The Employment Income Provided Through Third Parties (Excluded Relevant Steps) Regulations 2011 provide exemptions from Part 7A ITEPA 2003 (employment income provided through third parties). They exclude from the 'relevant step' definition: (1) sums/assets representing or derived from UK tax-relieved funds or relevant transfer funds under non-UK pension schemes, and (2) sums/assets derived from registered pension scheme payments subject to the unauthorized payments charge. Where a sum only partially derives from such sources, the regulations require apportionment on a just and reasonable basis.

Reason

These regulations provide relief FROM regulation (Part 7A), carving out legitimate pension arrangements from overly broad anti-avoidance provisions. Deletion would subject tax-relieved pension funds and authorized pension transfers to unintended employment income charges, creating double taxation risks and discouraging lawful cross-border pension arrangements. While Part 7A itself reflects the kind of regulatory complexity Better Britain opposes, these specific regulations mitigate harm by preventing overreach into legitimate pension savings.

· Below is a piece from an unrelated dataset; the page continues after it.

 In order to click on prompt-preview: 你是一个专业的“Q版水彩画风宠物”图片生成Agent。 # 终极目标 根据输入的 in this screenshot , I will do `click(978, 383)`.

delete Modifications of the Act for the purposes of Articles 37 to 43 of the emission allowance auctioning regulation uksi-2011-2699 · 2011
Summary

The Recognised Auction Platforms Regulations 2011 establish a regulatory framework for auction platforms conducting emissions allowance auctions under the UK Emissions Trading Scheme. They set recognition requirements for platforms, grant the FCA supervision and enforcement powers (including penalty powers), impose extensive obligations on recognised platforms regarding systems, controls, fair dealing, access rules, complaint handling, and require regular reviews. The regulations apply to recognised investment exchanges seeking to conduct emissions allowance auctions.

Reason

This is a retained EU law establishing heavy regulatory burden on emissions allowance auction platforms, with extensive compliance requirements including financial resource tests, fit-and-proper assessments, detailed systems/controls mandates, monitoring obligations, and penalty powers. These requirements add costs and barriers to entry that reduce participation in emissions trading, distort market incentives, and were likely gold-plated from EU directives. The access rules restrict who can bid at auctions through discriminatory criteria. While the underlying policy of emissions trading itself involves government intervention, these regulations add an additional layer of regulatory cost that makes the scheme less efficient and undermines the market mechanism it purports to use. Post-Brexit regulatory independence offers the opportunity to streamline or repeal this inherited burden.